Editor’s Note: This post originally appeared on The Newberry Group’s blog.
Last fall, I started as an intern at the Newberry Group with objectives of assessing the impact of growing a social media presence, developing a strategy for social media use and executing on that strategy. After nine months, my team and I accomplished these objectives and learned a great deal about the cyber security digital community in the process.
In my relatively short, but deep dive into social media strategy and development over the last two and a half years, I’ve witnessed how different the digital communities can be. The cyber security digital community is particularly fascinating. My team found that cyber security professionals tend to fall into two buckets when it comes to social media. There are those who embrace social media due to their above average understanding of its utility, and there are those who avoid it at all costs due to their above average understanding of the risks associated with it.
This creates an interesting obstacle when engaging with the cyber security digital community. The space expects a sophisticated level of engagement, yet can also feel fragmented and reserved. It seems most companies have accepted that they need to be present on social media but there are huge disparities in utilization. Some online presences are merely place holders while others are hosting weekly webinars.

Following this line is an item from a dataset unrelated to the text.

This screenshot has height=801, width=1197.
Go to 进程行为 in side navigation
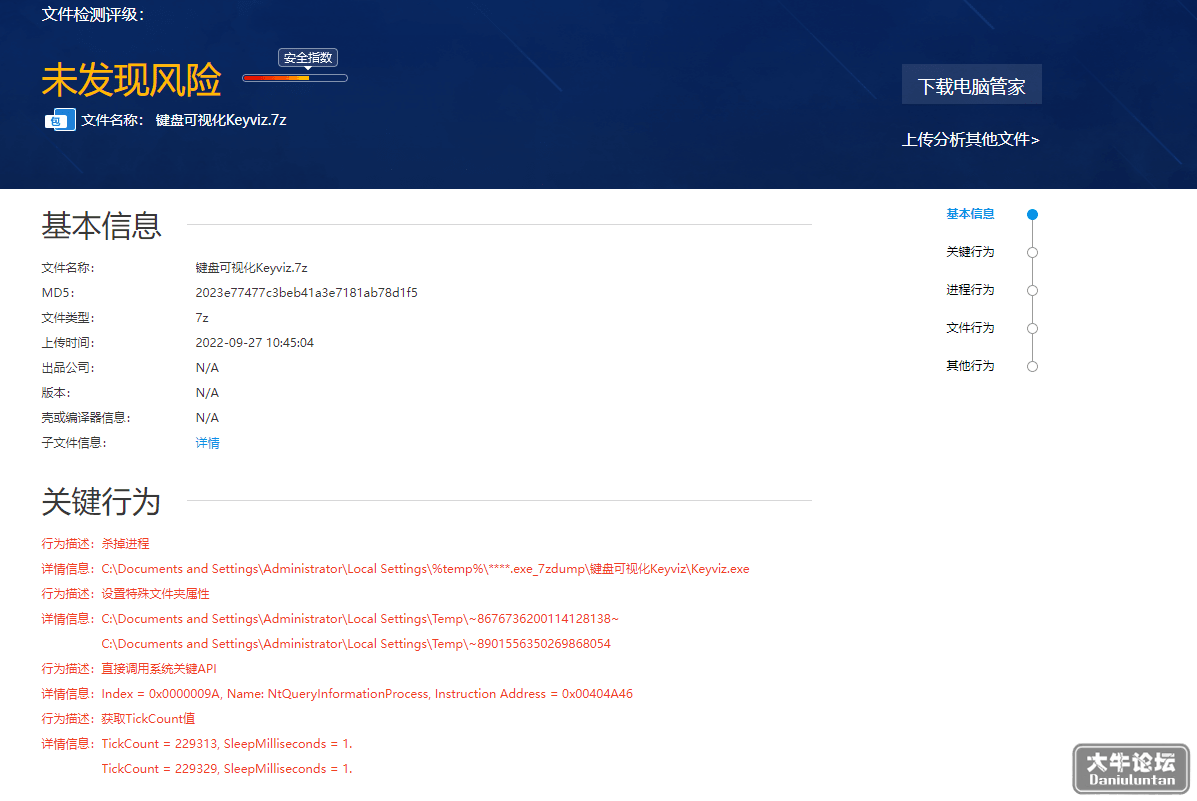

My team at Newberry decided the greatest value was between these two extremes. We saw opportunities for talent sourcing, service promotion, and partnership development, but we also needed to be realistic about the amount of capacity we could commit to these efforts. The value is there to be had, but only with the people and buy-in to capture it effectively.
We knew we didn’t have the capacity to be active in every space or create a large amount of unique content so we focused our efforts on building out the spaces we felt had the most value and created a content strategy that balanced quality and thought leadership with consistency and practicality.
Creating a social media policy also became a critical element of our strategy. The greatest enemy of engagement is uncertainty and, in a space as sensitive as the cyber security community, assessing the appropriateness of a 140 character tweet will likely lead to abandonment. We want to be as explicit as possible about our internal expectations for social media because we believe it will remove that uncertainty and foster greater internal engagement.
The development of a social media strategy and policy that balanced value with capacity is the product of what has become my biggest take away from my time at Newberry. I’ve learned that the benefits of social media do not appear over night. Early wins can be few and far between. But, sustainable and consistent execution of social media builds equity in a digital community that eventually translates into real company value.
This kind of sustainability requires a hard look at where a company can be most effective and then tailoring that to the company’s internal capacity. Instead of leaving social media to the intern as many companies do, my team decided early on that there was no point in me doing any of the day-to-day social media work. Instead, I focused on strategy and setting up Newberry’s internal structure – things that once set in place can be utilized with minimal maintenance.
I’m confident that as I leave Newberry my work will be appreciated, not missed. I’ve helped give Newberry the tools to continue to build value in the cyber security digital community on their own. While this was not part of the three original objectives I had going into the internship, I believe it is by far the most valuable and can serve as an example to others in the space.